Desde las filas de la derecha se ha puesto en cuestión la huelga convocada a la que acusan de ser una algarabía radical e ideológica para revolucionar y llamar la atención sobre una realidad que ya es insoportable. Y puede que no les falte razón, menos en lo de algarabía. Porque la adopción de una huelga para reivindicar el papel de la mujer en la sociedad no es un producto de nuestra imaginación o de un exabrupto pasajero sin causa conocida, sino que es consecuencia de siglos de patriarcado reforzado por unas estructuras de poder bien pertrechado de eso que llamaron una vez, tan certeramente, techo de cristal y que sigue ahí golpeándonos semana tras semana. Y no, no vamos a la huelga para ir a la peluquería, como alguna portavoz popular tan lamentablemente se ha atrevido a decir. Lo hacemos para que se oigan nuestras demandas que son, a la vez, necesidades de una sociedad global que ya está dispuesta a dar ese salto, todas juntas, porque tiene que haber un antes y un después de este 8 de marzo de 2018.

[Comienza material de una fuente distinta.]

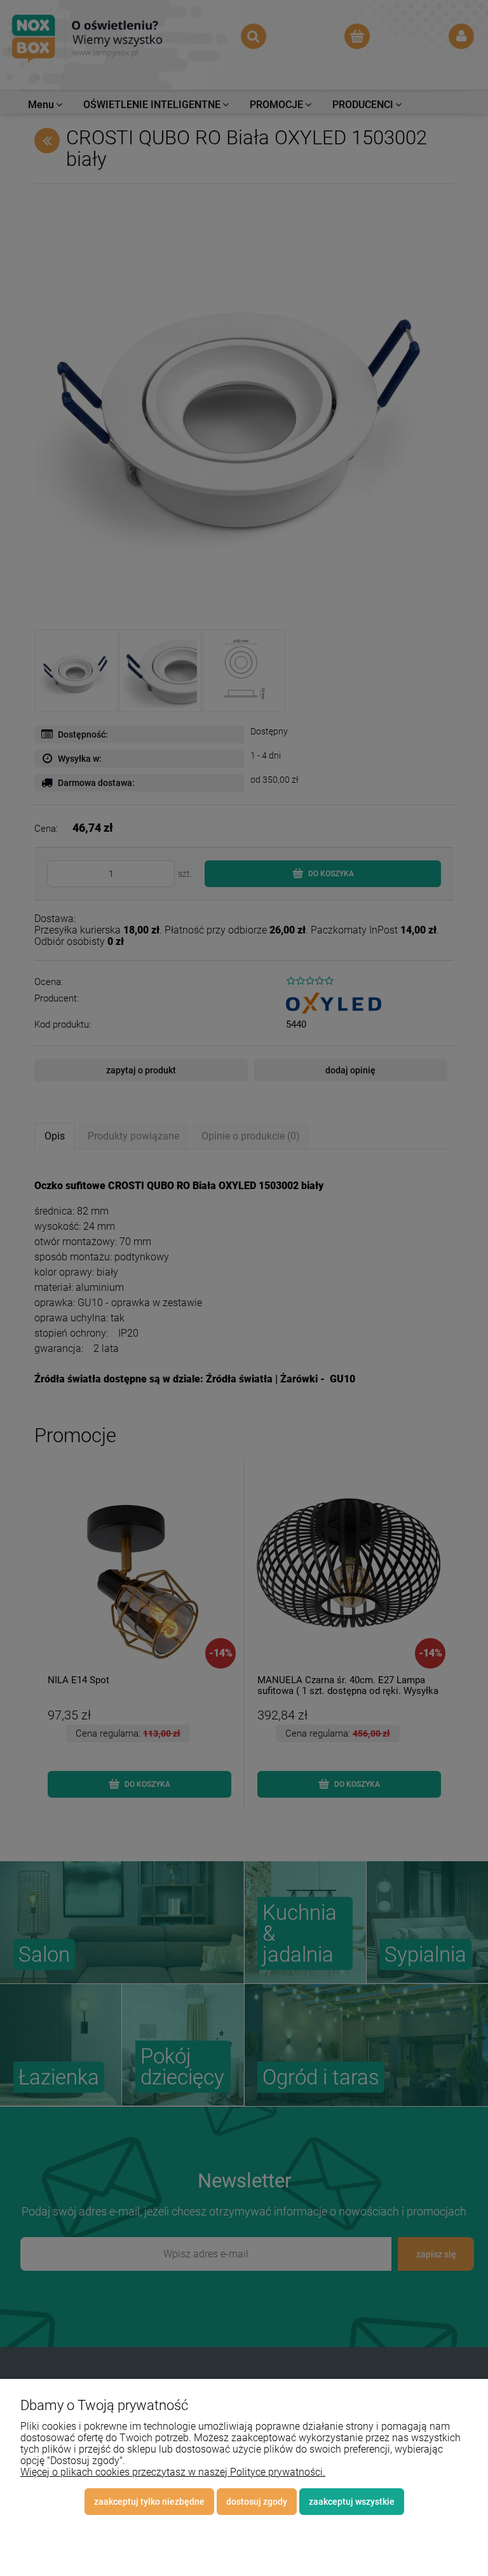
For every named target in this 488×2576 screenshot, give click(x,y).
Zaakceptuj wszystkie (352, 2502)
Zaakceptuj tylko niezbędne (149, 2502)
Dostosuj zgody (256, 2502)
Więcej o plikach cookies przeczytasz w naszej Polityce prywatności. (172, 2472)
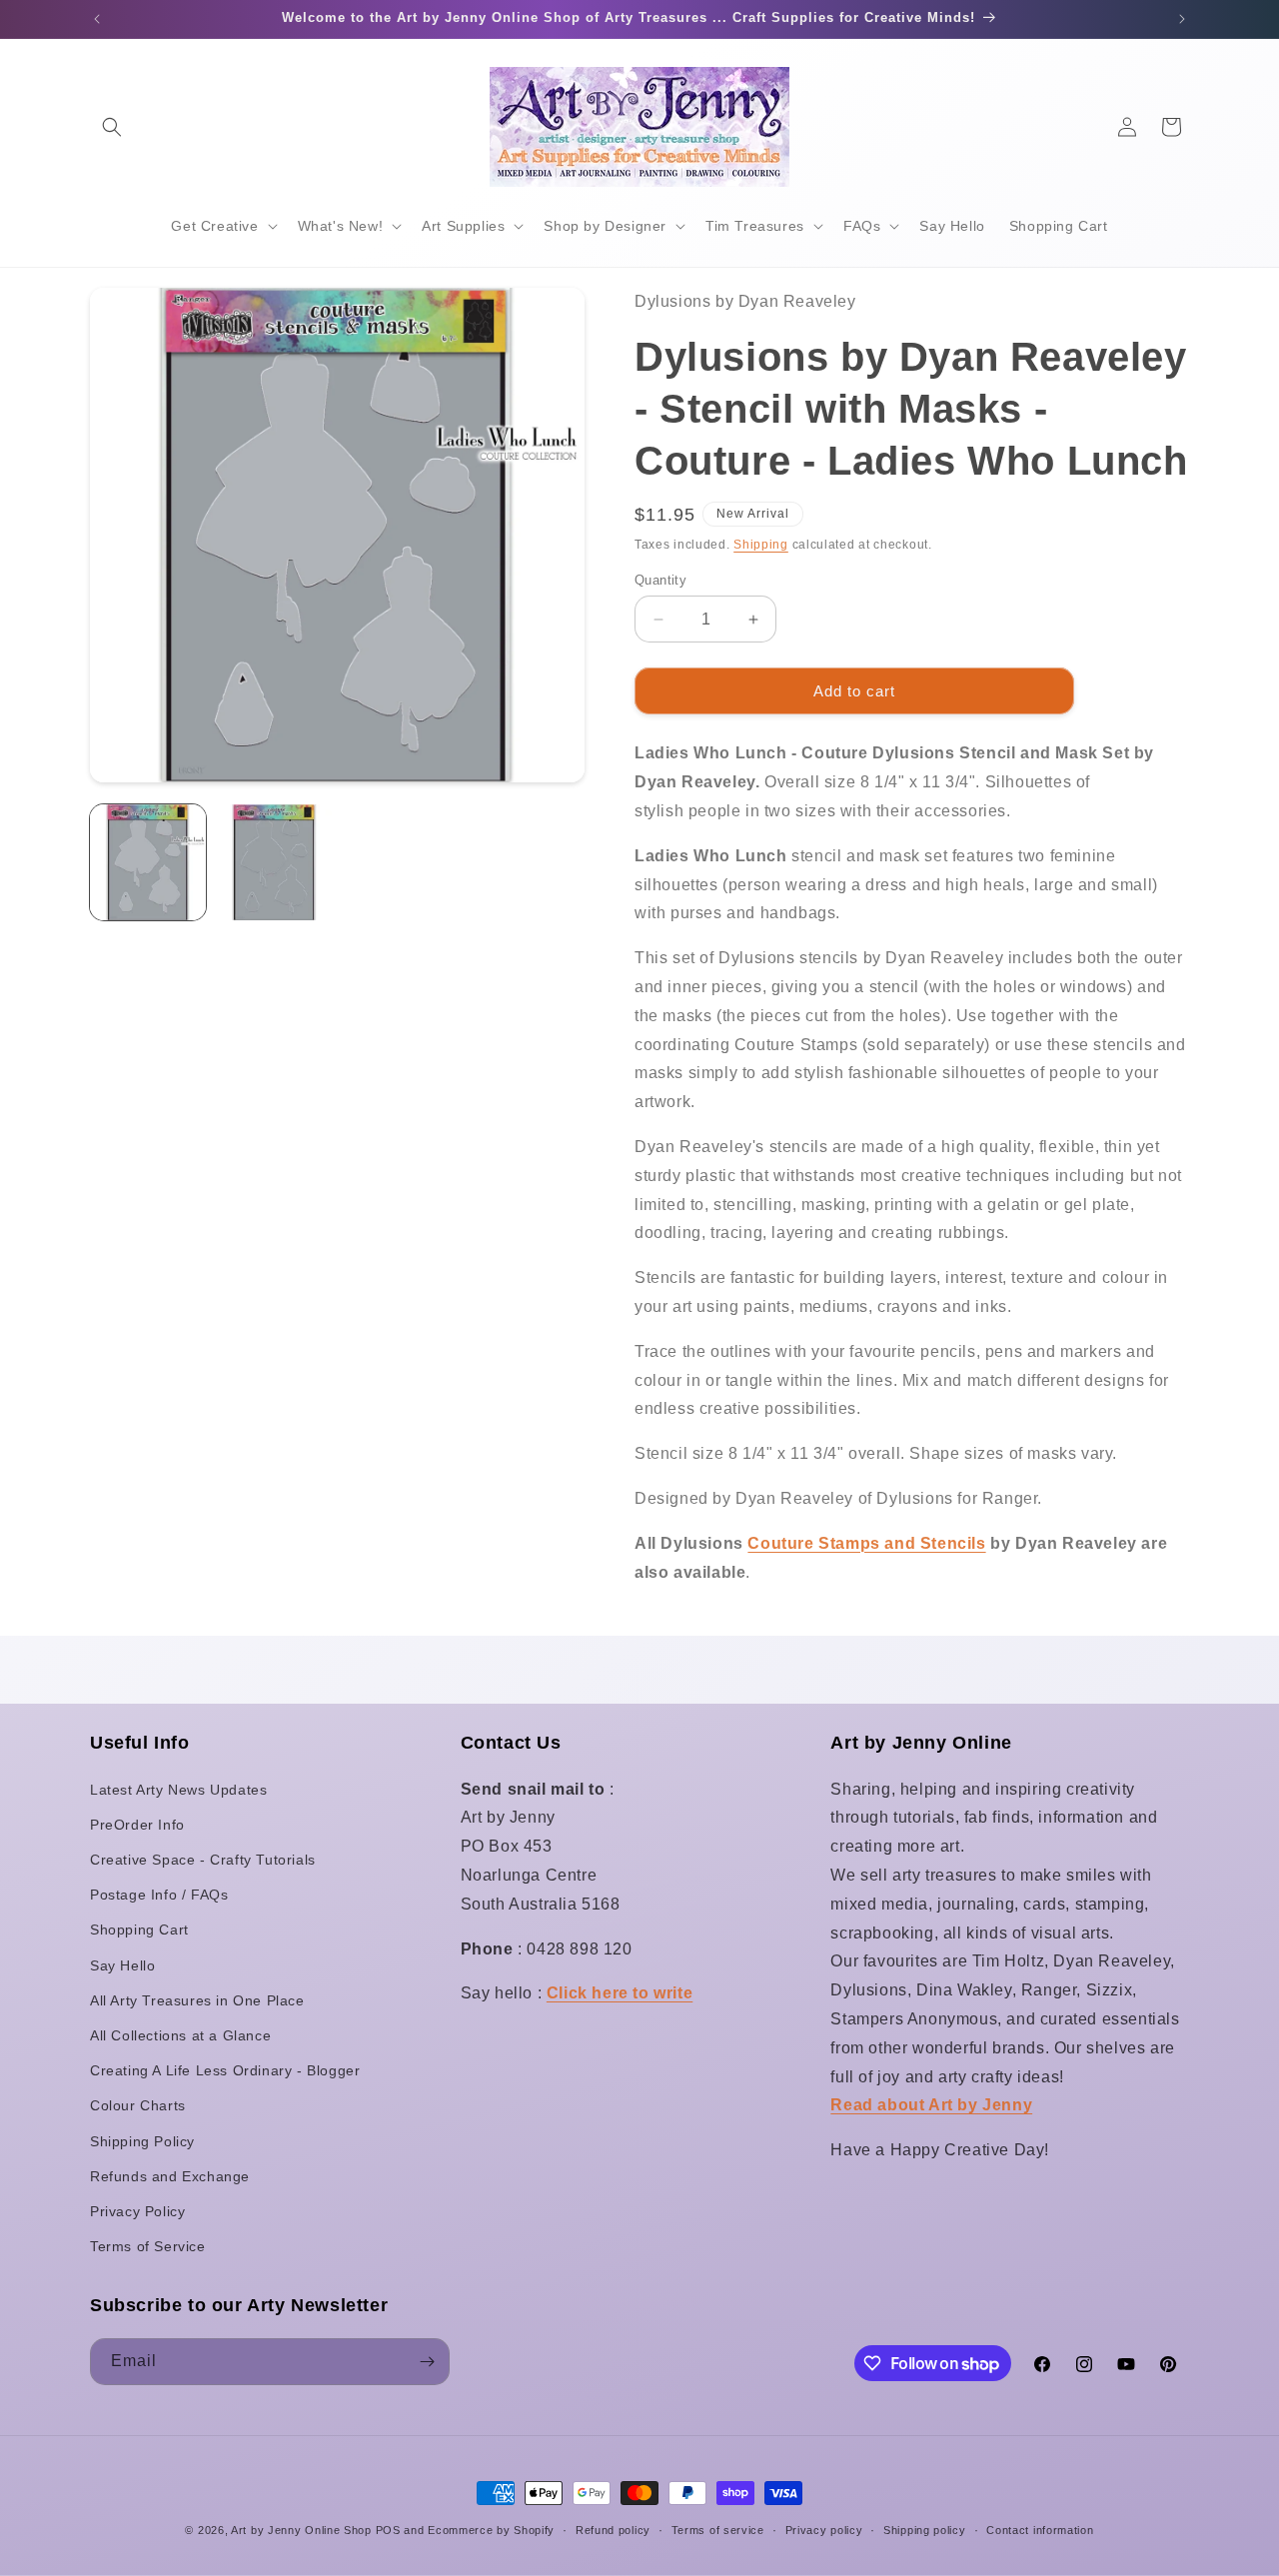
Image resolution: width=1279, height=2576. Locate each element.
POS (388, 2530)
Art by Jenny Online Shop (301, 2530)
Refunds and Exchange (170, 2176)
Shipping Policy (142, 2141)
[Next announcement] (1182, 19)
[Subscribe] (427, 2361)
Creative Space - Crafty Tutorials (203, 1860)
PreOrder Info (137, 1825)
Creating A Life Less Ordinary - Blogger (225, 2070)
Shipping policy (924, 2530)
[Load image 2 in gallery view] (274, 862)
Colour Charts (138, 2105)
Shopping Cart (139, 1929)
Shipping (760, 545)
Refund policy (613, 2530)
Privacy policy (824, 2530)
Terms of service (717, 2530)
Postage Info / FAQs (159, 1895)
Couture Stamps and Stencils (866, 1543)
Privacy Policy (137, 2211)
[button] (112, 127)
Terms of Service (148, 2246)
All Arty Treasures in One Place (197, 2000)
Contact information (1039, 2530)
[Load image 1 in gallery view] (148, 862)
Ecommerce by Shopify (491, 2530)
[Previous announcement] (97, 19)
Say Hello (122, 1965)
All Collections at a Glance (180, 2035)
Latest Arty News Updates (178, 1790)
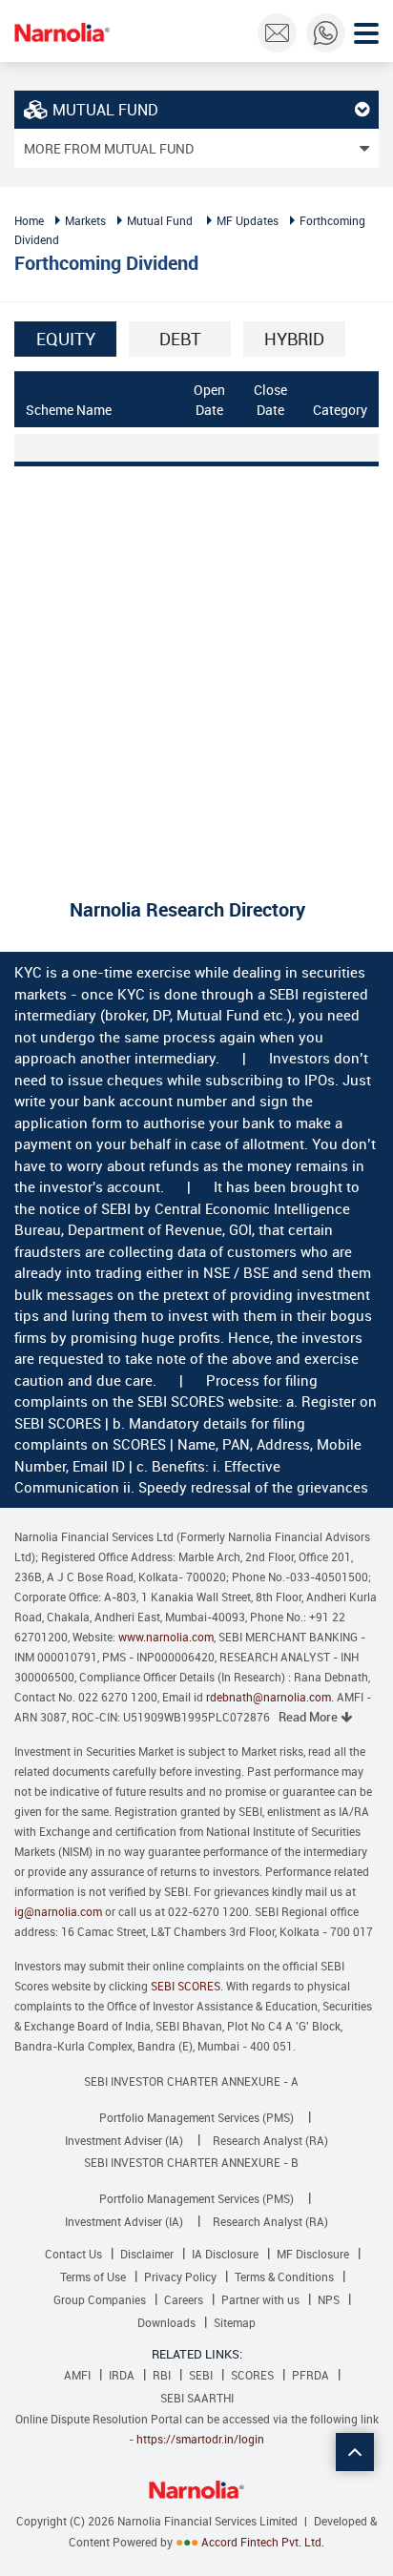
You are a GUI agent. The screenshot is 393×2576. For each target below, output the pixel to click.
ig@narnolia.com (58, 1911)
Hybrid (294, 338)
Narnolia (62, 32)
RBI (162, 2374)
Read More (310, 1716)
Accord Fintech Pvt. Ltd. (262, 2541)
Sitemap (235, 2322)
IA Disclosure (225, 2253)
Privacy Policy (180, 2276)
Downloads (166, 2322)
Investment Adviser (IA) (124, 2140)
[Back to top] (355, 2452)
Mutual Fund (160, 220)
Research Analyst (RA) (270, 2140)
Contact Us (73, 2253)
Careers (183, 2299)
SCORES (252, 2374)
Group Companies (99, 2299)
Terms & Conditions (284, 2276)
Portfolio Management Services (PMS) (196, 2117)
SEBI (201, 2374)
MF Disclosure (313, 2253)
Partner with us (260, 2299)
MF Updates (248, 220)
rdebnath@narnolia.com (268, 1696)
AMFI (77, 2374)
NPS (329, 2299)
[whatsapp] (326, 33)
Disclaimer (147, 2253)
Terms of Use (93, 2276)
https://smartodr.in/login (200, 2438)
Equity (65, 338)
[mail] (277, 33)
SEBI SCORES (185, 1985)
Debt (180, 338)
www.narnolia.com (166, 1636)
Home (29, 220)
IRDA (121, 2374)
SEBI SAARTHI (197, 2397)
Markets (85, 220)
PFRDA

Hacemos leyes, sí, que a veces no se cumplen. Pero todos hacemos sociedad y nos relacionamos en esas comunidades que merecen un empujón de orgullo ante el hecho de que ser mujer no es menos. Es más. Y es ahí donde vamos a ganar esta batalla que solo va a tener una vencedora: la igualdad y, claro, nuestras hijas y también nuestros hijos.

Ya no hay excusa para no ir más allá, y más allá en este caso está aquí cerquita, son nuestras madres, nuestras hermanas, nuestras hijas y todas, absolutamente todas las mujeres que injustamente hemos sufrido esta carrera de obstáculos que es su vida, que es también la nuestra, la de todas. Y claro, por qué no, la de todos sin excepción, porque cuando esta democracia no es igualitaria, cuando esta sociedad está plagada de machismos ya sean macro o micromachismos, esta revolución, sí, señores y señoras de la derecha, revolución, es un deber apoyar todas las causas para revertir esta situación y es ya una obligación que no permite más dilaciones, más excusas absurdas y patriarcales como ese bulo de las denuncias falsas ante los cada vez más numerosos casos de violencia de género.

No se trata este 8 de marzo de un día de reflexión y sí de compromiso inexcusable con el 51% de la población española, canaria y tinerfeña, es decir, con toda la población que depende de las mujeres.